I never see eccodes.WrongStepUnitErrors.

(Incidentally, I know that there is a PR currently in to cfgrib to fix this: https://github.com/ecmwf/cfgrib/pull/371, but I don't know when it will be merged and released. Note that this is not a bug in eccodes, but a feature of the newest version of eccodes that is not fully accepted in cfgrib yet.)

kmpaul commented 6 months ago

Are you seeing other CFGRIB errors that are somehow recoverable/fixable in Kerchunk?

I only ever see the ValueErrors, but they can be avoided in 2 ways:

  1. hack cfgrib.cfmessage.from_grib_step() to change the default values of the step_key parameter from "endStep" to "endStep:int" (and for completeness, do the same for the step_unit_key parameter and make the same changes to cfgrib.cfmessage.to_grib_step()).

  2. modify scan_grib to deal with the special edge case of coord2 == "step" and change it to coord2 = "step:int".

The first option pushes the changes to cfgrib (which is coming in ecmwf/cfgrib#371, but who knows when), and the second option hacks kerchuck to deal with the issue temporarily while the upstream issues are resolved.

If you like, I can put together a PR that essentially deals with this edge case, something like:

 coord2 = {"latitude": "latitudes", "longitude": "longitudes", "step": "step:int"}.get(coord, coord)
 try: 
     x = m.get(coord2) 
 except eccodes.WrongStepUnitError as e: 
     logger.warning( 
         "Ignoring coordinate '%s' for varname '%s', raises: eccodes.WrongStepUnitError(%s)", 
         coord2, 
         varName, 
         e, 
     ) 
     continue 
emfdavid commented 6 months ago

That is cool - I poked around for a while and gave up. This looks much better.
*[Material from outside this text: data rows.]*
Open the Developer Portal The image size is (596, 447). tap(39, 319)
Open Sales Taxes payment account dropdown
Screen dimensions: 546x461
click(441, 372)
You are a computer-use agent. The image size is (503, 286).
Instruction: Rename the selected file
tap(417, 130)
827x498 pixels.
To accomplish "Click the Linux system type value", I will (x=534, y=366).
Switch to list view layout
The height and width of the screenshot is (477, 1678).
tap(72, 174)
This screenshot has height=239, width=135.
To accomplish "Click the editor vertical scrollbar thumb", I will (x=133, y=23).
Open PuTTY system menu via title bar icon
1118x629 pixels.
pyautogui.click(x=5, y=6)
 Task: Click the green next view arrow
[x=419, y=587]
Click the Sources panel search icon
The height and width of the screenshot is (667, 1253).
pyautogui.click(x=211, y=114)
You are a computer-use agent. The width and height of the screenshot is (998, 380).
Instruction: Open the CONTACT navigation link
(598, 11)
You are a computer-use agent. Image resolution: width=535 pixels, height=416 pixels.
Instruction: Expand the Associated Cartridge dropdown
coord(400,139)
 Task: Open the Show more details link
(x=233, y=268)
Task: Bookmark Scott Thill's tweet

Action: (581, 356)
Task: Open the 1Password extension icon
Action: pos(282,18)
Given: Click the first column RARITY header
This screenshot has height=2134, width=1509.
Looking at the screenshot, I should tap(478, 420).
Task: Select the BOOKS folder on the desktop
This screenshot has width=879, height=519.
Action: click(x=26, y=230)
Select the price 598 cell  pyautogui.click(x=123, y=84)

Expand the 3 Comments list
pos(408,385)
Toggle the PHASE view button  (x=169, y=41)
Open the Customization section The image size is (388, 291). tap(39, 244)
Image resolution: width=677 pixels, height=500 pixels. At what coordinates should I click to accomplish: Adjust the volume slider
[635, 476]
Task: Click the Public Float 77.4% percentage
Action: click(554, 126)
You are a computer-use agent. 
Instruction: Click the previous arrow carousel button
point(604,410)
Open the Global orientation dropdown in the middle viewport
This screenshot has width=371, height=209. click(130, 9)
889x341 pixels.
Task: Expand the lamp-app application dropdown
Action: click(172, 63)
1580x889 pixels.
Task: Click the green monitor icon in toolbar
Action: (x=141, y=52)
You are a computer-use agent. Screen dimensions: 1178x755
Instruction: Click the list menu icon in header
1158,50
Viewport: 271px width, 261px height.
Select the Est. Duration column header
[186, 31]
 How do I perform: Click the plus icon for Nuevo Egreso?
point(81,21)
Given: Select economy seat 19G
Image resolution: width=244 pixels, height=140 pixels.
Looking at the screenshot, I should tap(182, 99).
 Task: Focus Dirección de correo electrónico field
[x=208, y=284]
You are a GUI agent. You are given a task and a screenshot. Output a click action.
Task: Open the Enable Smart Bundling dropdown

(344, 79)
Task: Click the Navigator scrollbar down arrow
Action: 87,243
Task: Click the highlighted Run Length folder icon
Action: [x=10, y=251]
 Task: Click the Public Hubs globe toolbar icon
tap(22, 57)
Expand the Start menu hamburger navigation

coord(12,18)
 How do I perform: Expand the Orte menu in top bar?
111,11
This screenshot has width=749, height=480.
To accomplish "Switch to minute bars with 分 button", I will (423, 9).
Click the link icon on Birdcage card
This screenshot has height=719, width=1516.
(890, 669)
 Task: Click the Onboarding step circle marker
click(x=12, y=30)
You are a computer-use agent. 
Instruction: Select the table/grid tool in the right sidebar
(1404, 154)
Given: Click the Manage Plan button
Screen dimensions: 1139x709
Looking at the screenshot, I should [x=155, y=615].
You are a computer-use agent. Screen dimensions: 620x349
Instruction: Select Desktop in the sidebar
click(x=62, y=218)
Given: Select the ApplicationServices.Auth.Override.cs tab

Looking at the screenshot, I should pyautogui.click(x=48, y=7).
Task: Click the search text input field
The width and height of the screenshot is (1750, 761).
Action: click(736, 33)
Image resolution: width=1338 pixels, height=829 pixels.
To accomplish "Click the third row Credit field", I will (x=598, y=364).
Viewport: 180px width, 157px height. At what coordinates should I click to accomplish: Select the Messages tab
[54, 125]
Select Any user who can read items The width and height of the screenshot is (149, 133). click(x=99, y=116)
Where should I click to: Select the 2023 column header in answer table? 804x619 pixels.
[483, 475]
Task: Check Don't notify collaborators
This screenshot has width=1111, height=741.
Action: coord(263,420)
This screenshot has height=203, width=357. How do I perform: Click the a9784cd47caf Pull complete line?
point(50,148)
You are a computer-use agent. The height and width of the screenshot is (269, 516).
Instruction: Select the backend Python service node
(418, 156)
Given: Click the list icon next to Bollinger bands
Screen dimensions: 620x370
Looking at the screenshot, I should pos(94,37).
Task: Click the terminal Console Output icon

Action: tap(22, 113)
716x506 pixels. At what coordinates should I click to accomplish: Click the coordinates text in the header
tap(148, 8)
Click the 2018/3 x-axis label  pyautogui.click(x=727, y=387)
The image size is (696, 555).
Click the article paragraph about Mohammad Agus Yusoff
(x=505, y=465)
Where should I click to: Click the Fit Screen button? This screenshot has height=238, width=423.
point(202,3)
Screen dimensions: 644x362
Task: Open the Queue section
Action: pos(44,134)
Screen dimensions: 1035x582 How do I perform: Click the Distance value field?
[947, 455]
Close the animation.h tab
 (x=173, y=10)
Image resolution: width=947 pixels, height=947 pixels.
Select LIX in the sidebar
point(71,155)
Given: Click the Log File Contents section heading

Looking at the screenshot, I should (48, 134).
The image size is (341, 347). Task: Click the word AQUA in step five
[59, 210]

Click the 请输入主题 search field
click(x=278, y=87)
If I understand correctly, we can put your patch in place in kerchunk now, and it should be forward compatible with cfgrib after the problem is corrected there. Then we can leave your patch in kerchunk in place until most users are up to date with cfgrib and eccodes updates.

martindurant commented 6 months ago

Sounds like a plan!

kmpaul commented 6 months ago

I just create PR #450.

kmpaul commented 6 months ago

See comments in #450 for updates.

TL;DR: This bug only comes up because of changes in the most recent versions of eccodes (2.34+).